I kept thinking of the film many weeks after the screening. I briefly considered writing a play set in a blizzard. A sort of ghost story. A woman would be coming back to a man, out of the blizzard, while he is sitting in a chair with his back to her. But a two-hour snowfall on stage? It could never have worked in the round.
Alain wasn’t able to come to Scarborough anymore, but I knew he kept reading my plays. When he expressed interest in Life of Riley, I was not quite sure why he wanted to do that one. I had wanted to write a charismatic character that impinged on everyone’s life and that everyone saw slightly differently. But you can’t ask an actor to play that, you can’t tell him, “Please, be all things to all people.” So the only way to do that is to remove the essential character from the play. George Riley never appears, and you have a sense of a whole spectrum revolving around a vacuum. It is not an original stage idea. People have written plays about non-existent central characters for quite a long time, including one or two classic ones during the '40s and '50s. I never consciously thought about the invisible woman in Mankiewicz’s A Letter to Three Wives during the writing of Life of Riley, but I sometimes view that film and it must have had an influence.

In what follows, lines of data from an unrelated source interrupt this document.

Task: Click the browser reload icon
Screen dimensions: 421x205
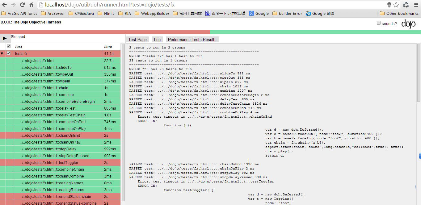Action: pyautogui.click(x=22, y=5)
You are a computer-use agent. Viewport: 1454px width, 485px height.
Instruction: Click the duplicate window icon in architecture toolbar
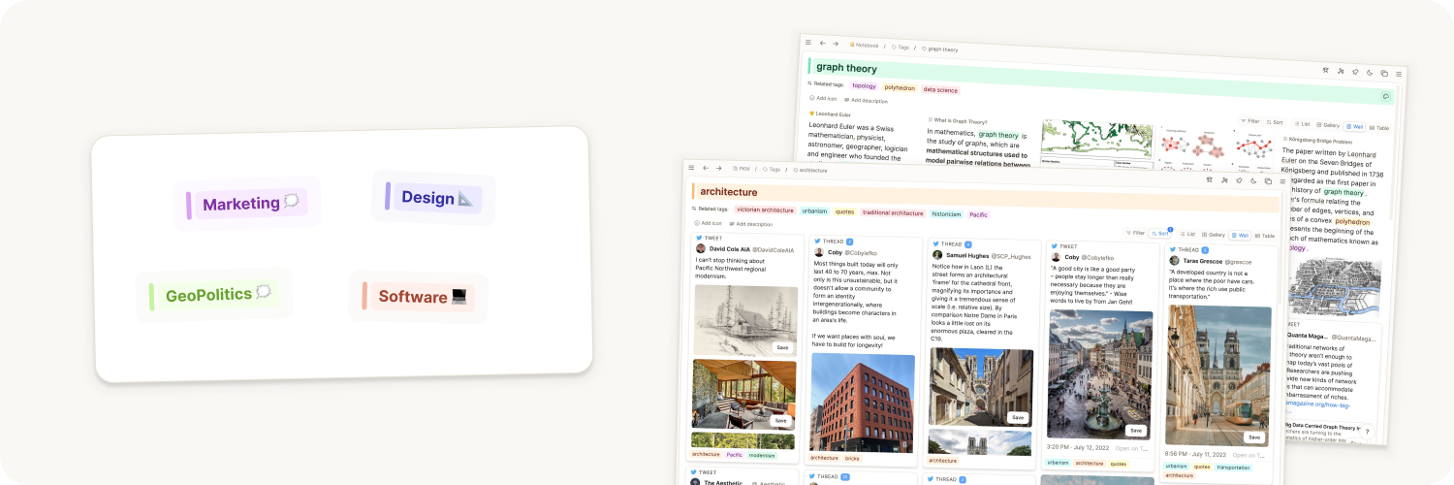point(1268,181)
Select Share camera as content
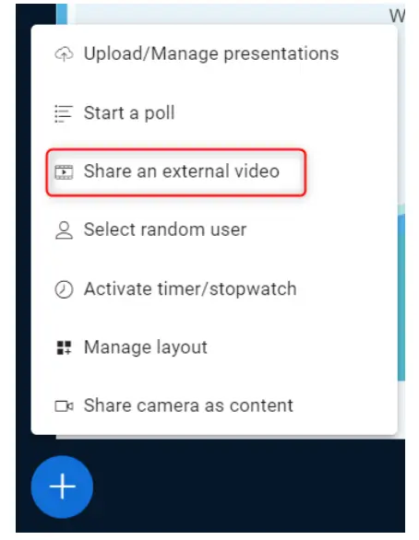This screenshot has width=419, height=540. click(188, 405)
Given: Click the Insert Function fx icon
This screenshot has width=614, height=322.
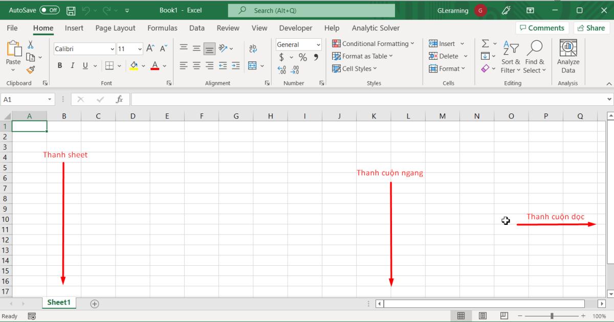Looking at the screenshot, I should click(119, 100).
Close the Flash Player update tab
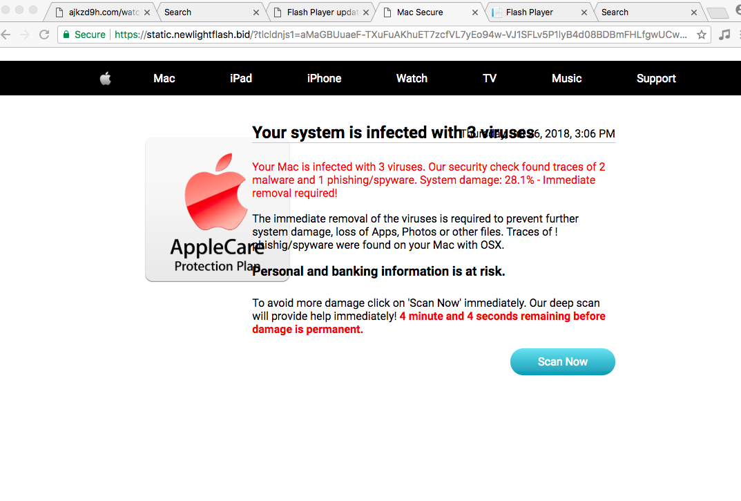This screenshot has width=741, height=501. coord(366,12)
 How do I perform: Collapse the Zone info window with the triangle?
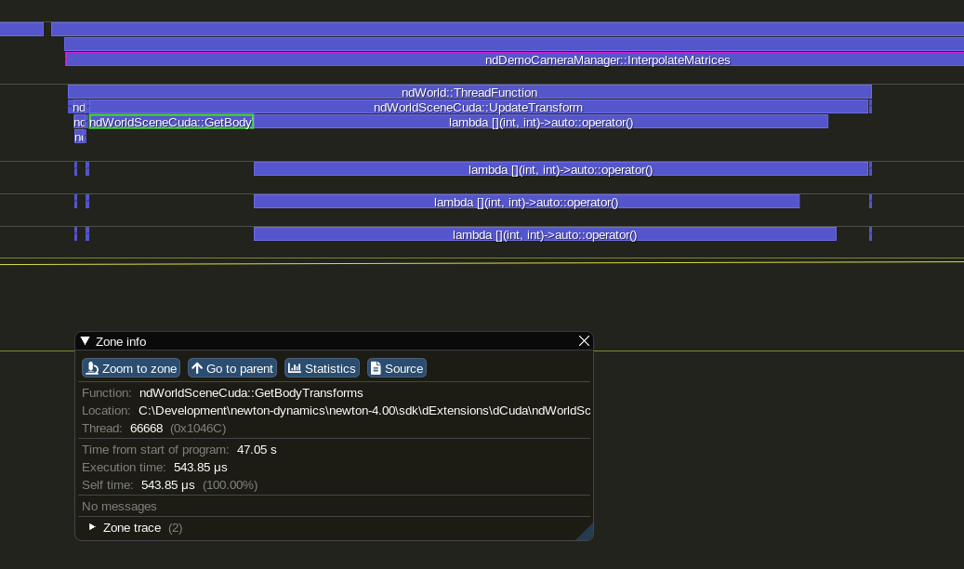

When we came to Paris to see the film, I expected to be surprised at the result… but certainly not that surprised! I was amazed at Alain’s completely non-naturalistic treatment, he took an enormous step. The scenic conceit of the very graphic canvas walls and gardens was staggering, the actors were on some sort of a stage set. It was an extraordinary attempt to say, “It’s pretence, it’s theatrical.” Again, Alain set in Yorkshire a play that, to me, took place in the South. With his co-writer Laurent Herbiet, he shortened the play somewhat, but he did not remove any scene nor did he change the dialogue. He only made George die in a scuba diving accident, whereas he died paragliding in the play. My image was that George flew away into the sky and, like Icarus, went into the sun. He became an angel. Some of the characters were older than I had written them - in Private Fears too, for that matter - but all the actors knew perfectly how to walk a tightrope wire between the serious and the comic.
After the screening, we went to Alain’s place and had lunch with him and Sabine. I said to Alain, “You never cease to surprise me. I hope I have the artistic longevity that you have. You still at your age think up exciting, startling ideas, shocking ideas sometimes. You’re an incentive to keep me going, because now I want to write something to surprise you.” When we left, I told him, “You keep making them, I’ll keep writing them, Alain.” I did not know the next project he had in mind was Arrivals & Departures, which I had written the year before.
When I was told Alain was in hospital and his death was a matter of days, a great sadness fell over me. And then I thought I also had reason to be deeply moved because I was told he had spent his last creative hours working on a play of mine. That was one of the greatest feelings of my life. I feel terribly lucky to have known him for more than twenty years.
(In conversation with François Thomas, Scarborough, September 11, 2014.)